US offers disaster aid to Cuba after hurricane
Saturday, August 14, 2004
WASHINGTON, USA (AFP): In a rare display of
amity toward communist Cuba, the United States on Friday offered its longtime
foe 50,000 dollars in disaster assistance and urged US-based humanitarian
groups to send aid to the island after it was badly hit by Hurricane Charley.
"The United States regrets the damage caused by Hurricane Charley and
expresses its solidarity with the Cuban people," deputy State Department
spokesman Adam Ereli. "The Cuban people can
count on America's support in these difficult times," he said in a statement.
"We are working to assist the Cuban people with the humanitarian crisis they
now face." Hurricane Charley tore roofs off
houses, uprooted trees and downed power lines as it drove across Cuba early
Friday, but no deaths were immediately reported.
Violent winds battered the capital, Havana, damaging buildings and bringing
down power and telephone cables. Electricity and gas supplies were cut and
floods were reported in parts of the south coast after the storm churned waves
of up to five meters (16.5 feet). Cuban civil
defense authorities said about 215,000 people were evacuated from risk areas
before the storm arrived. Ereli said the US
aid money, a symbolic donation, would be provided through the US Interests
Section in Havana, Washington's de facto embassy there, and urged Cuban
authorities to ensure all assistance was distributed.
"The United States calls upon the government of Cuba to facilitate the
provision of this assistance directly to the Cuban people," he said, adding
that Washington was "urging all US non-governmental organizations and
religious groups with the necessary licenses to export humanitarian goods to
Cuba." The United States has maintained a
strict embargo on Cuba for more than 40 years and under the restrictions such
organizations need special licenses from the US Treasury Department to send
goods to the island. In June, Washington
tightened restrictions on visits and money remittances to Cuba in a move aimed
at undermining the island's communist government, angering Havana and many of
the 1.5 million Cubans living in the United States.

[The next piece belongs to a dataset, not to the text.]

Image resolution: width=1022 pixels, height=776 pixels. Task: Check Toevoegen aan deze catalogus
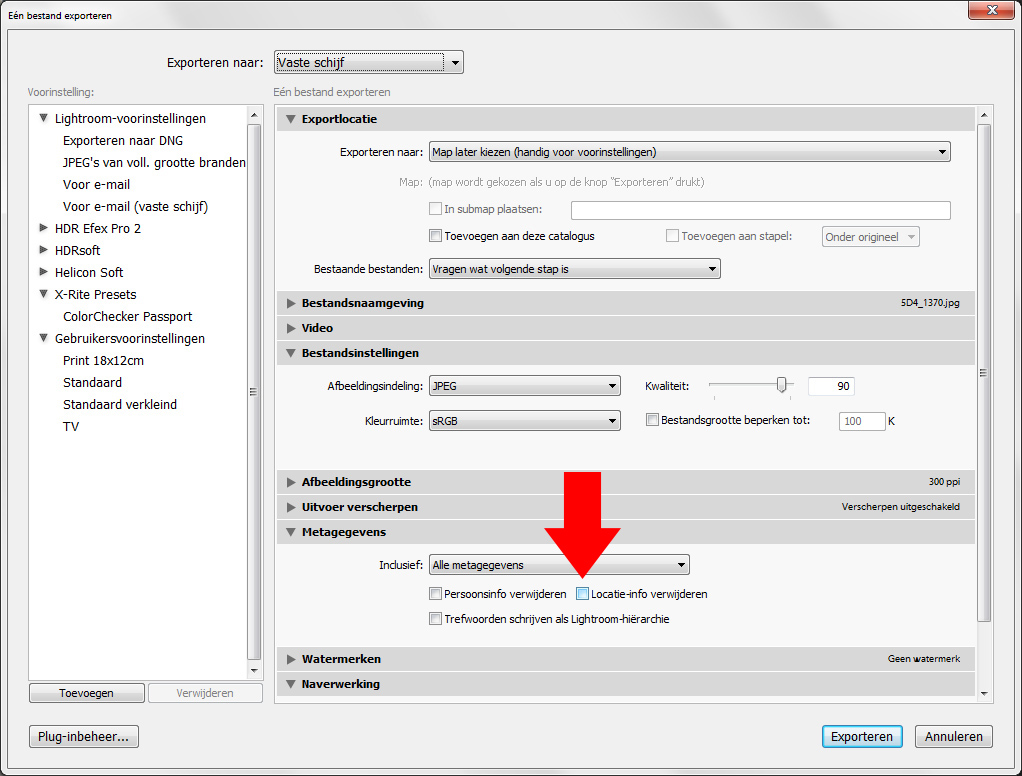tap(435, 236)
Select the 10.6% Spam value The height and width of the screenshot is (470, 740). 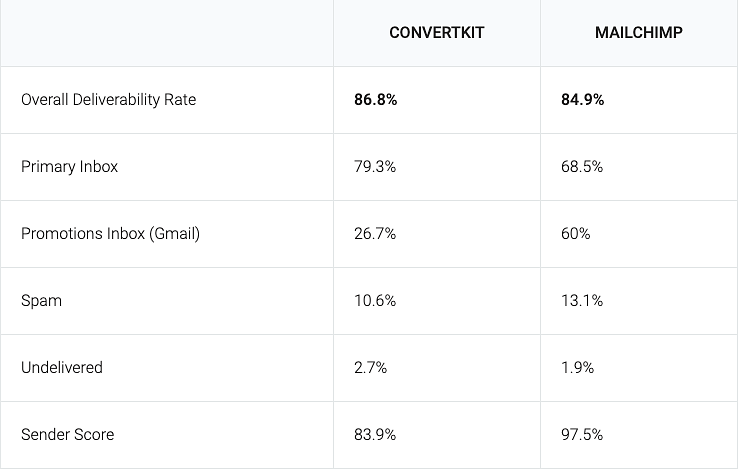375,301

In addition to decrying numerous Cuban human rights violations -- including a
massive crackdown on dissidents last year -- the United States has charged
Cuban leader Fidel Castro with attempting to develop chemical and biological
weapons. The United States has designated
Cuba a "state sponsor of terrorism" along with Iran, Libya, North Korea, Sudan
and Syria. Despite that pariah status
Washington has provided relief aid to Cuba and other countries on the
blacklist in the wake of natural disasters.
Most recently, the United States sent humanitarian aid and disaster relief
teams to Iran after last year's devastating earthquake in Bam.